The former Crafar family farms controversially bought by China’s Shanghai Pengxin last year reported an operating loss in their first year of new ownership due to the widespread drought last summer.
Pengxin New Zealand Farm Management reported an operating loss of $1 million in the year ended June 30 on revenue of $10.5 million, according to its first annual report to the Overseas Investment Office. The farming operation, managed by state-owned enterprise Landcorp, was hit by the drought within six weeks of Pengxin purchasing the land, sapping milk production and driving up costs to buy additional feed.
“The critical focus for Pengxin and Landcorp was to manage the welfare of all animals on the property, and protect the farming position for the subsequent season,” the report said.
The government signed off on Pengxin’s application to buy the 16 farms out of receivership after several attempts by a rival consortium led by businessman Michael Fay to block the sale through the courts.
The approval included a raft of obligations to bring the farms up to scratch, and today’s report to the OIO shows Pengxin complied with all the conditions of the consent as at June 30.
The deal required Pengxin to invest $16 million in the farms and to protect and enhance heritage sites. It had about $3 million of capital projects approved, or wholly or partially completed as at June 30, with a further $9.6 million forecast for the 2014 financial year.

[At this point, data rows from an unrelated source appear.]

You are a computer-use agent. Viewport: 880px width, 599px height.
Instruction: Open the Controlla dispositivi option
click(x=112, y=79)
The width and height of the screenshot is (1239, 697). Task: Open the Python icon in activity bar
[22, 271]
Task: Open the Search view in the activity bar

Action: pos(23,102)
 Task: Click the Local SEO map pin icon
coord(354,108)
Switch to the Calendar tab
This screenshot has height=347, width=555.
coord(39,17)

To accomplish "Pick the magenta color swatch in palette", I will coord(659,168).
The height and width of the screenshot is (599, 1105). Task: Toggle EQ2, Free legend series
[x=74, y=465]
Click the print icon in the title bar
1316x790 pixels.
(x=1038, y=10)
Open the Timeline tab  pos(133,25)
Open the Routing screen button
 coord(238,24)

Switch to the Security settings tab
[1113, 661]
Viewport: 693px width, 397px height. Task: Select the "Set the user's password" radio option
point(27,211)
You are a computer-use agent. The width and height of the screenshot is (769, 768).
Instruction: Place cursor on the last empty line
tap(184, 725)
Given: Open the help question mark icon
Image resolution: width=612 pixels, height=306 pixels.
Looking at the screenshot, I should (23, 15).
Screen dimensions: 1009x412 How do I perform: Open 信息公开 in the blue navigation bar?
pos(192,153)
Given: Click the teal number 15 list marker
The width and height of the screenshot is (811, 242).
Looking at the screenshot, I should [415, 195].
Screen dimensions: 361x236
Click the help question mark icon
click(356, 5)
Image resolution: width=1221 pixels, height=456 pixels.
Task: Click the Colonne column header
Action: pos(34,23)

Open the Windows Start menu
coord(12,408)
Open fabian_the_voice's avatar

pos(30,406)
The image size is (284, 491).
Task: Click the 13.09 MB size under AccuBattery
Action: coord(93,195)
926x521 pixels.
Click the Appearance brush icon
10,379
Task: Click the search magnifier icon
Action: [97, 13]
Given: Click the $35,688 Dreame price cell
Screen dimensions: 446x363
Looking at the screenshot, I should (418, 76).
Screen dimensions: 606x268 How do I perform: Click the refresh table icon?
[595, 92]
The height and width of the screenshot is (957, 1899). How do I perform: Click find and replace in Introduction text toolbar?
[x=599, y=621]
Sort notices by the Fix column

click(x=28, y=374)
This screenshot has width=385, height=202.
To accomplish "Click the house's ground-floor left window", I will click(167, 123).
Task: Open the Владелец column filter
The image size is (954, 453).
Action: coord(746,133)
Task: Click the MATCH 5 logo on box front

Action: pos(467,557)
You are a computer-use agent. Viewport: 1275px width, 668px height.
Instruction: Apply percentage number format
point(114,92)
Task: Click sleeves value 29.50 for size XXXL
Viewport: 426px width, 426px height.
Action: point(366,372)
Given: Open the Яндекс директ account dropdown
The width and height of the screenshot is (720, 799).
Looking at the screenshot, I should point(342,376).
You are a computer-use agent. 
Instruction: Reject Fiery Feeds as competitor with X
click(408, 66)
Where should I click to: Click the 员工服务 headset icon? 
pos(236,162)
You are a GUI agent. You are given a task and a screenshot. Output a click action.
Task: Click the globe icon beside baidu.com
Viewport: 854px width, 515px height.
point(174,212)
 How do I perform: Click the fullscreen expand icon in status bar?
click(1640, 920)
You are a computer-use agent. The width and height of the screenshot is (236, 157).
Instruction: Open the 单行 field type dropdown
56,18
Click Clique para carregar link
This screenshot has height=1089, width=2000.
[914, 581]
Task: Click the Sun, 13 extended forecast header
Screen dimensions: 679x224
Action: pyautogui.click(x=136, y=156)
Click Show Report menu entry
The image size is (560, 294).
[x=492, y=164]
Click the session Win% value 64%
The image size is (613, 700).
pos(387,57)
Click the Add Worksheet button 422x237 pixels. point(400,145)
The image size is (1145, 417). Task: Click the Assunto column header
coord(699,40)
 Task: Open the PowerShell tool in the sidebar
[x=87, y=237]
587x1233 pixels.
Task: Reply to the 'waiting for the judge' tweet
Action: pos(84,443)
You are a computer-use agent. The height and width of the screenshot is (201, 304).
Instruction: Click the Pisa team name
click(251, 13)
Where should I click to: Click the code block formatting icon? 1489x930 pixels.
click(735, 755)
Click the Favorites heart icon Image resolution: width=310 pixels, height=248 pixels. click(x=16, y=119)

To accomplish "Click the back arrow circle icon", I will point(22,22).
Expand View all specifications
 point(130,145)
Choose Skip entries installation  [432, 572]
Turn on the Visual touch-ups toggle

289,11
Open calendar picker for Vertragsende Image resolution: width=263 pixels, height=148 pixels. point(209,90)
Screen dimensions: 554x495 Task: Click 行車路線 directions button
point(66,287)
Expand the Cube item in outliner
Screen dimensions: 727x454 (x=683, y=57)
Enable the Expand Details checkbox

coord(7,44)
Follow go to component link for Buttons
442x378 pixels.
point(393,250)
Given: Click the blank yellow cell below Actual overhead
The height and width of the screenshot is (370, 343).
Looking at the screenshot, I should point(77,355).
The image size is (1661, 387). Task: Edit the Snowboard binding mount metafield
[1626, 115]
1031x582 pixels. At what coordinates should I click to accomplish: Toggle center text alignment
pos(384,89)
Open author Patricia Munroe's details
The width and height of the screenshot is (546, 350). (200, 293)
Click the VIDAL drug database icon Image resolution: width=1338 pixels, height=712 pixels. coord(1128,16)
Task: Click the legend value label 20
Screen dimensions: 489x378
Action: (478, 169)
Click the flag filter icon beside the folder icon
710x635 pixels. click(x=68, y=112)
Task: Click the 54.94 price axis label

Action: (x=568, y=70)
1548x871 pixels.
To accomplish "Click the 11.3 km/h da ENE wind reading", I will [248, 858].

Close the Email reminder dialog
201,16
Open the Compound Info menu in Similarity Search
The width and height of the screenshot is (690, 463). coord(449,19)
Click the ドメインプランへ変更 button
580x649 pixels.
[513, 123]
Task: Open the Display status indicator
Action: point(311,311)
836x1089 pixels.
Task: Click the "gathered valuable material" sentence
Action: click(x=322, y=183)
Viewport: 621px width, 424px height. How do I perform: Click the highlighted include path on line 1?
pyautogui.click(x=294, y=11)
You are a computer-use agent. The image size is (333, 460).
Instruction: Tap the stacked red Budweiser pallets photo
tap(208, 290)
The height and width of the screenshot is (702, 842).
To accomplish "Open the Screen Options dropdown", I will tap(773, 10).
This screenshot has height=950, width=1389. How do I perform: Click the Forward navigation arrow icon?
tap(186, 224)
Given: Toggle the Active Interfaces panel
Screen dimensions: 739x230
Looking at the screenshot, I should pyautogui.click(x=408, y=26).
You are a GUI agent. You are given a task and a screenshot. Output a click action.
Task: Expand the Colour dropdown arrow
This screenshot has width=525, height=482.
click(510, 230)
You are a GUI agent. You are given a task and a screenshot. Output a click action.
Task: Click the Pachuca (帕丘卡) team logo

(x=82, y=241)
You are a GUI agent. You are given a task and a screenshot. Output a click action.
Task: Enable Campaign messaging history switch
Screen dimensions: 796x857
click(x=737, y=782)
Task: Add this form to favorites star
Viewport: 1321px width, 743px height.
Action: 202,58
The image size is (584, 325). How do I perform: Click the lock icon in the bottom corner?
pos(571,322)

Landcorp farming staff was slightly ahead of what was proposed in the application, with 97 full-time equivalents, and Pengxin had entered into a supply and purchase agreement with Miraka for ultra-heat treated milk to target the Chinese market, the report said.
Earlier this week, a joint venture between Shanghai Pengxin and the Synlait founders John Penno and Juliet Maclean, crossed the 90 percent threshold in their takeover bid for Synlait Farms, which operates 13 dairy farms in the South Island.